Everyone wants to have a positive attitude when entering an addiction treatment program. After all, who wouldn’t want a smooth, painless recovery? Unfortunately, there is no exact plan that ensures that you will succeed in recovery, at least one that has yet to be discovered. But, there are proven, effective strategies that have been thoroughly researched and give addicts a sense of direction, a purpose in life, and most importantly, hope.
Recovery is a personal experience, and no two experiences are the same. You have to find what methods give you the motivation to stay clean and sober. Below are five strategies that you should apply to your personal recovery. These strategies may need to be modified, but ultimately, they are conducive to a happy, long-term recovery.
1. Follow a Wholesome, Constructive Routine
A schedule is very important to a young infant. That is because they are just learning about the world and need to know what comes next to prevent feeling overwhelmed. The same is true for recovering addicts. You are learning how to adapt to life again, and getting ahead of yourself can make you feel overwhelmed or anxious. By sticking to a consistent routine, you can ease anxiety and stress.
Following a healthy routine also leads to a wholesome lifestyle. A high-protein breakfast, a walk after lunch and journaling before bed all become part of your new routine. With this continued effort, you will learn to fill your body with good things and adapt to healthy sleeping and lifestyle habits.
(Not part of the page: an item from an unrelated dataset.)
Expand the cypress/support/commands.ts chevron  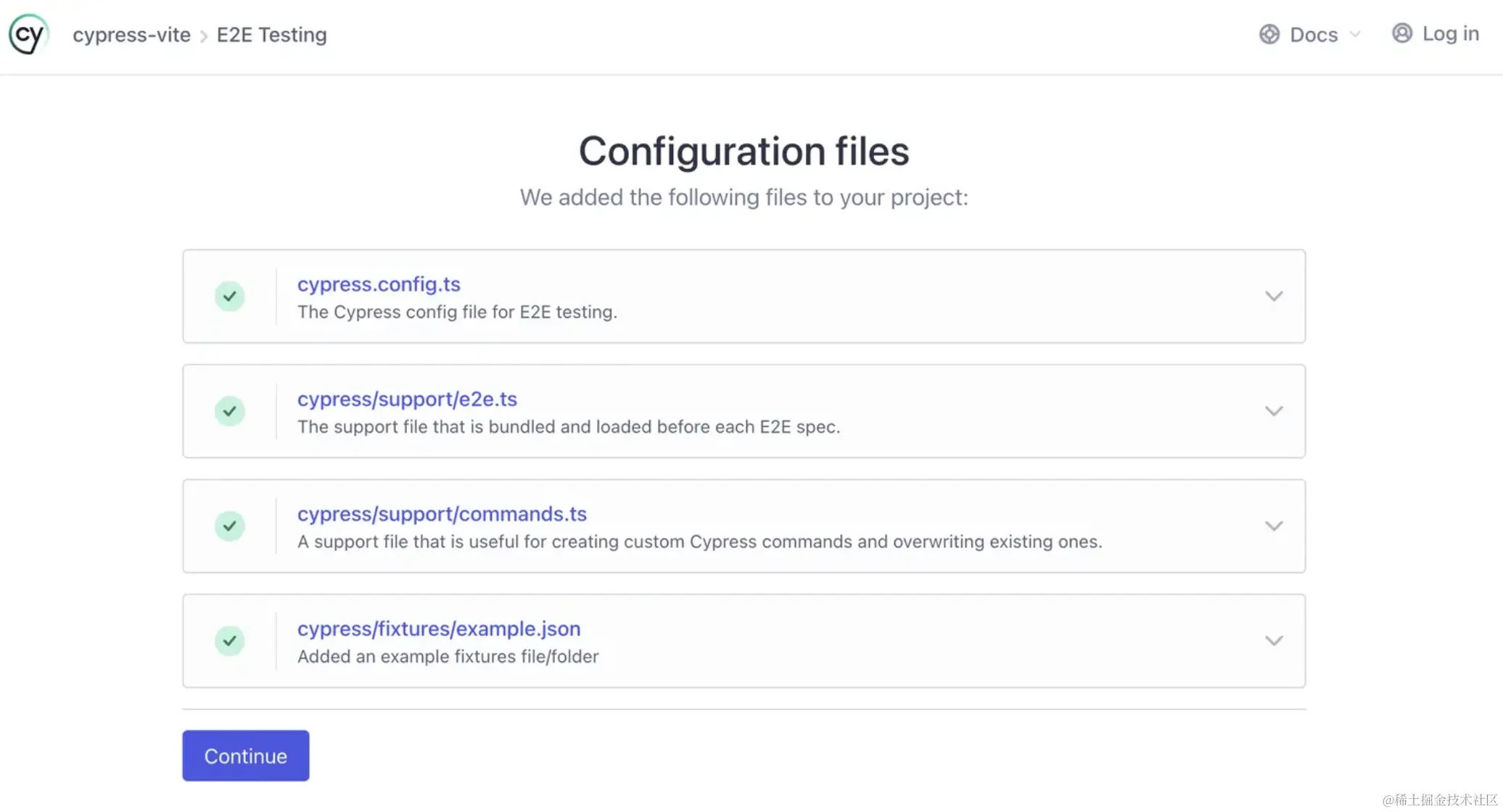1274,526
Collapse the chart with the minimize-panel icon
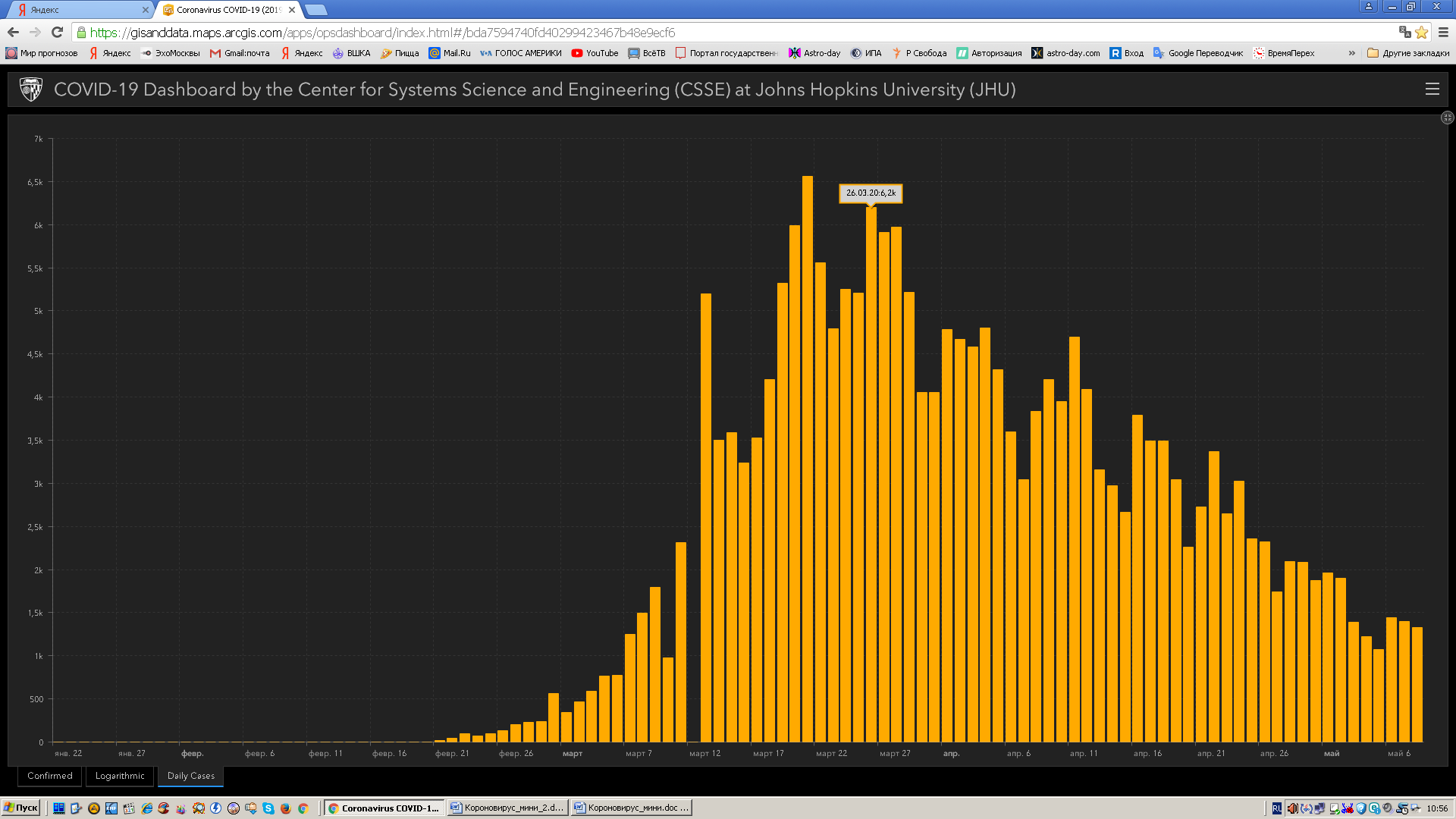The image size is (1456, 819). tap(1447, 118)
When your body is strong and feels good, you have the motivation to continue on this path, and this leads to better choices.
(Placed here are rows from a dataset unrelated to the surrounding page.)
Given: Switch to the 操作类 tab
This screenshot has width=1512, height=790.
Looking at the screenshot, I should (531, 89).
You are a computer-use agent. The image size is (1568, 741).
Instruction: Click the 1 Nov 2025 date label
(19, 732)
2. Have a ‘One Day at a Time’ Mentality
Recovery is a lifetime of making smart choices and avoiding temptation, so it’s best to accept the reality that you won’t be fully recovered when you walk out of rehab. You may be glad that your drug or alcohol using days are behind you, but you can’t get too confident in your recovery. You will have good days, you will have bad days. But you CAN stay clean and sober.
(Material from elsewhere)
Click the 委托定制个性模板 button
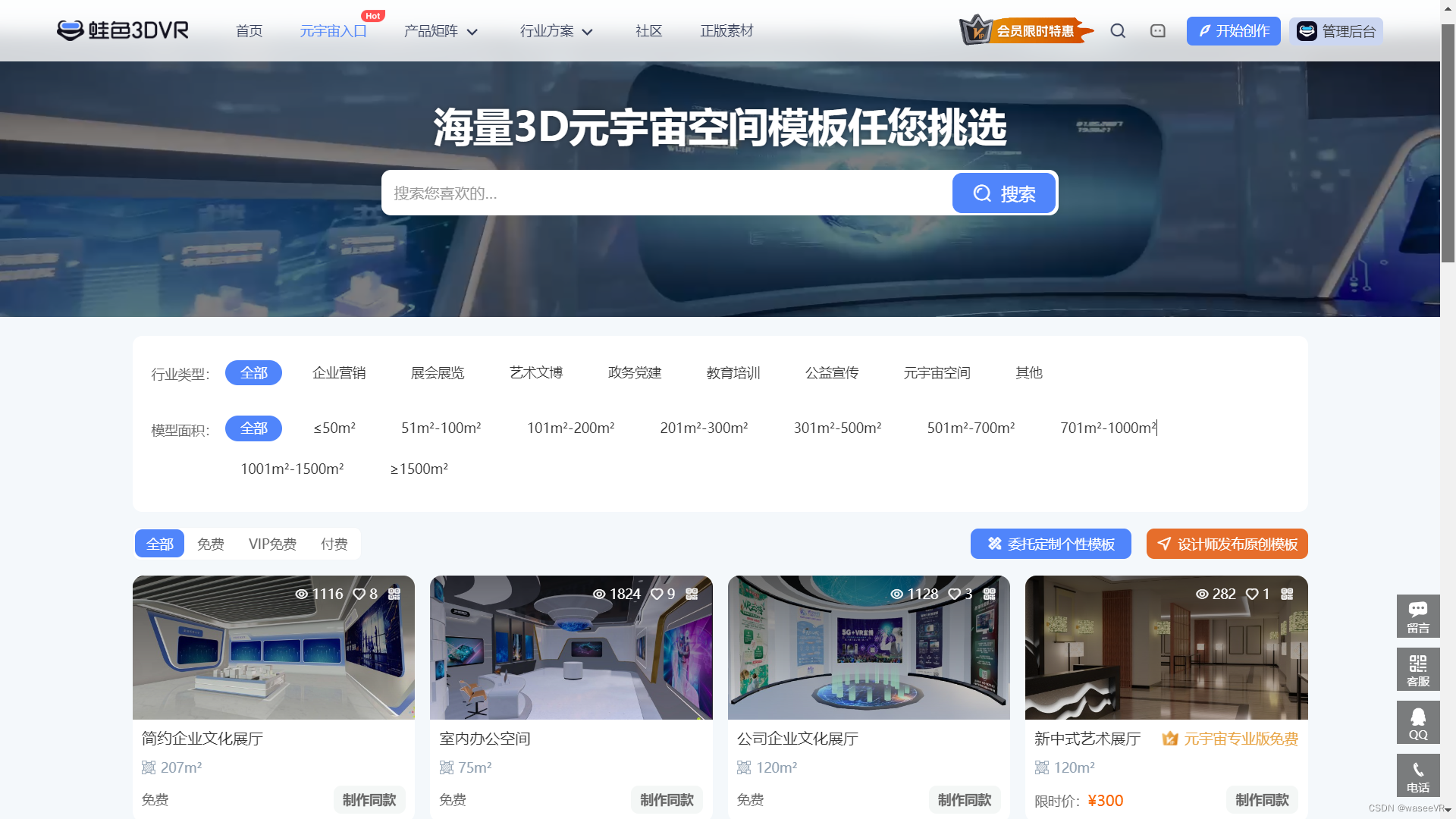This screenshot has width=1456, height=819. pos(1050,544)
The key is to take things one day at a time. Early recovery is a gradual transition into everyday life, so you need to give yourself time to adapt to your new normal. You will no longer be filled with toxic substances, but you will have to learn new coping strategies. Focus on each moment of the day and the many things you have to be proud of. No one is guaranteed tomorrow, so make the most of what you have today.
3. Learn from Your Mistakes
Learning is a large part of the recovery process. You are learning new life skills and coping strategies. You are learning about the underlying reasons for your addiction. You are learning about a potential co-occurring disorder that must be treated. You are also learning from the mistakes you’ve made, and the mistakes you will make.
No one is perfect, but when you have the stress of rebuilding your life after an addiction, you have amends to make and trust to rebuild in your personal relationships. You’re not setting out to make mistakes, but if they do occur, take responsibility and learn from the actions. Mistakes are not failures, but don’t let them be damaging to your recovery, either.
4. Attend Support Groups and 12-Step Meetings
It doesn’t matter how supportive your family is, or how strong you think you are. The fact is simple: support groups and 12-step meetings are vital to a healthy recovery. Twelve-step groups are not religiously based, and they are not mock therapy sessions. In fact, you don’t have to talk if you don’t want to. What makes these groups significant is that they provide recovering addicts with a strong support network that is unbiased, non-judgmental and accepting of everyone.
If you don’t like the group you’re in right now, don’t give up. There are many different styles of meetings since they are autonomously run, so you should ultimately find what you’re looking for. Be open and listen to others as they share their experiences. The people you meet in your recovery groups are truly one of a kind. Through these groups, you will meet your mentor or advocate, who can also play a large role in your recovery.
5. Believe in Yourself
Believing in yourself is the single most important thing you can do for your recovery. This is not to be confused with overconfidence, of course, but instead relies on the fact that you know you are completely capable of getting clean and staying that way. If you believe in yourself, you will realize that small modifications along the way are necessary to keep your goals in check, especially if you find that temptations are stronger than normal.
The further out you get from recovery, the more you may find yourself stretching beyond your comfort zone and mastering new things. It may be hard to imagine today, but there will be plenty of opportunities that will come your way. Knowing that you are capable of achieving these things will give you the inspiration you need to stay clean, sober and positive.